---------- RECORDS PROVIDED
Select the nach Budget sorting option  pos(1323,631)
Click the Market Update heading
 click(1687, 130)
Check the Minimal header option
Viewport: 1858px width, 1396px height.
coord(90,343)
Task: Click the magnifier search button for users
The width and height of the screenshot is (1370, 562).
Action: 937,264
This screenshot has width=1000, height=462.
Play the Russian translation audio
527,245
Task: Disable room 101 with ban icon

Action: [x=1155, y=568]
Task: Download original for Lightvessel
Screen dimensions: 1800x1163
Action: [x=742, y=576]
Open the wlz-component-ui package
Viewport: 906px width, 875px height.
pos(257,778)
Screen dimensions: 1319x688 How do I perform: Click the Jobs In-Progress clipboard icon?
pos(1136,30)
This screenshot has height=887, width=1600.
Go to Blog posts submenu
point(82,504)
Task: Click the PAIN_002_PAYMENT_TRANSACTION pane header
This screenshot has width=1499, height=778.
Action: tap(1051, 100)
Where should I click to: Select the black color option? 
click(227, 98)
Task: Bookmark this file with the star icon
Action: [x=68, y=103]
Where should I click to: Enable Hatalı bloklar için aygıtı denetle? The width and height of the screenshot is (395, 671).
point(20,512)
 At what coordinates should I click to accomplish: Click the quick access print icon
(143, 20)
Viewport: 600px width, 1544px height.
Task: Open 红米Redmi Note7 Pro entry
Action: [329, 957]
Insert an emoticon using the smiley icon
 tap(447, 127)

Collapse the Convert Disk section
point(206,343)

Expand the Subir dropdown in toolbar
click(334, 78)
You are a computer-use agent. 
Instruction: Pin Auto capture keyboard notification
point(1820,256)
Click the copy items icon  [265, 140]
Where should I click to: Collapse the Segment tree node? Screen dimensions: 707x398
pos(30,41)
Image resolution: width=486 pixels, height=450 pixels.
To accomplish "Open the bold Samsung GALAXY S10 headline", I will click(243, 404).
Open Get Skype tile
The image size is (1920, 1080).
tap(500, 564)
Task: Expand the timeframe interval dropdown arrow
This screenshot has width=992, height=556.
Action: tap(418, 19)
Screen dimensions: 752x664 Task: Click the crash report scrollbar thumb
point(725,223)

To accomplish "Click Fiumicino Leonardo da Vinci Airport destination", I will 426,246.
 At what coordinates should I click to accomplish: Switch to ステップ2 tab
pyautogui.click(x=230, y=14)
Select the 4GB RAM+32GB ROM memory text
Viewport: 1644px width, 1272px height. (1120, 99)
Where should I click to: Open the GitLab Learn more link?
--------------------
The lines to output run from the one containing "Click the copy" through the last line of the records above; repeat them exactly and nothing more.

Click the copy items icon  [265, 140]
Where should I click to: Collapse the Segment tree node? Screen dimensions: 707x398
pos(30,41)
Image resolution: width=486 pixels, height=450 pixels.
To accomplish "Open the bold Samsung GALAXY S10 headline", I will click(243, 404).
Open Get Skype tile
The image size is (1920, 1080).
tap(500, 564)
Task: Expand the timeframe interval dropdown arrow
This screenshot has width=992, height=556.
Action: tap(418, 19)
Screen dimensions: 752x664 Task: Click the crash report scrollbar thumb
point(725,223)

To accomplish "Click Fiumicino Leonardo da Vinci Airport destination", I will 426,246.
 At what coordinates should I click to accomplish: Switch to ステップ2 tab
pyautogui.click(x=230, y=14)
Select the 4GB RAM+32GB ROM memory text
Viewport: 1644px width, 1272px height. (1120, 99)
Where should I click to: Open the GitLab Learn more link?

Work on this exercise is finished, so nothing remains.